Most respondents, however, were positive about the broad scope of the test and wished to be informed about carrier status of both severe, mild, early- and late-onset disorders:
“I would like to know everything. That’s why I took the test. I want to know everything: whether small or big” (R02).
When discussing the role of religion, respondents of Dutch origin indicated that this had no influence on their decision to participate in ECS; among these respondents, we did not observe any differences between those with and without religious beliefs. This was different for respondents of non-Dutch origin, all of whom were Muslims. A female respondent of Moroccan origin indicated that she was hesitant as to whether or not to accept the screening offer:
“I think that some things are a gift from God. If God has given this [i.e. a positive carrier status] to me, is it acceptable that I try to figure out everything?” (R05).
A couple with a Yemeni background believed it to be acceptable to make use of preventive options:
“We are Muslims, but we also use our common sense. And this does not conflict with Islam. […] We listen and we also follow our hearts” (R06, female).

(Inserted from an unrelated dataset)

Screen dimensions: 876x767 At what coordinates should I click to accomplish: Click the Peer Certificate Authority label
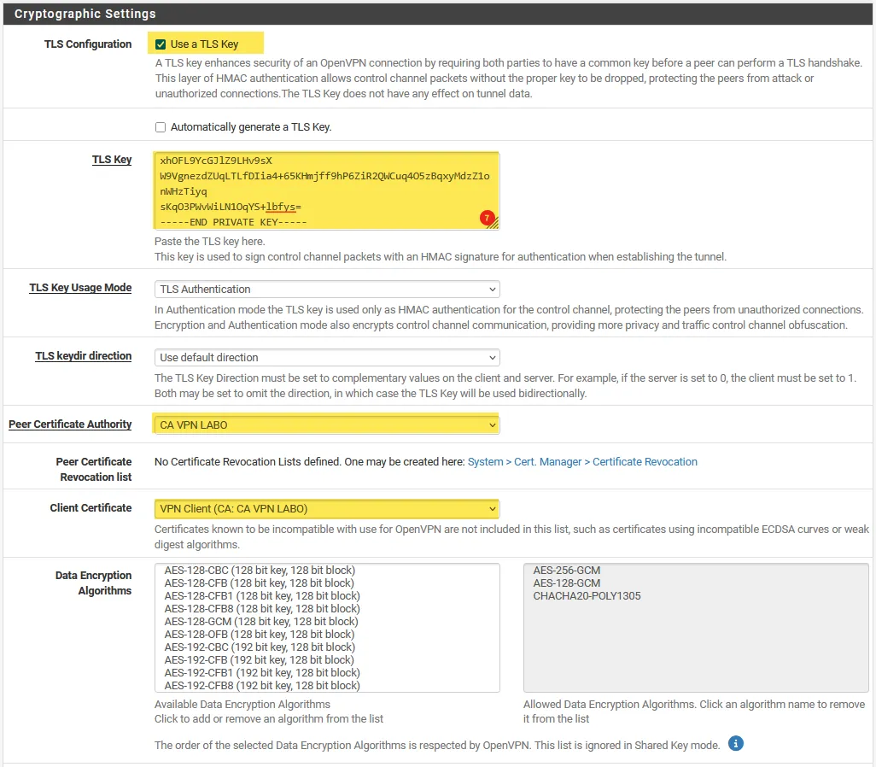[70, 424]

Even though out-of-pocket insurance costs did not arise as an important factor in respondents’ decision-making process, many indicated that financial barriers may withhold others from having the test:
“We were in a position that we could [afford] it, but I can also imagine that if you have less to spend, this might be a reason to refrain from it. It [participating in ECS] is rather expensive” (R04, female).
Facilitators and barriers in the decision-making process with regard to reproductive options after a positive test result
Reproductive options are not always available and do not always lead to desired results
Participation in WES-based ECS did not always lead to reproductive options that were experienced as ‘meaningful’ by our respondents. For instance, one respondent stated that, being aware of her and her partner’s positive carrier status made it impossible for her to give her daughter a sibling. Neither IVF followed by PGT, nor prenatal diagnosis followed by a possible termination of pregnancy, were good options for her. She feared that IVF would make her ill because of the hormones, which would hinder her in taking care of her daughter. Moreover, she was very hesitant about undergoing amniocentesis due to the risk of miscarriage:
“I do have those options now, but then again I don’t, because I don’t know what to do. I have too much information […] Some people just make children. They might be happier than me” (R02).
For one of the couples (R03), IVF did not lead to a successful pregnancy, as the female partner did not respond to the hormones that were part of the procedure. This motivated her and her partner to achieve a spontaneous pregnancy followed by prenatal diagnosis instead of opting for IVF/PGT.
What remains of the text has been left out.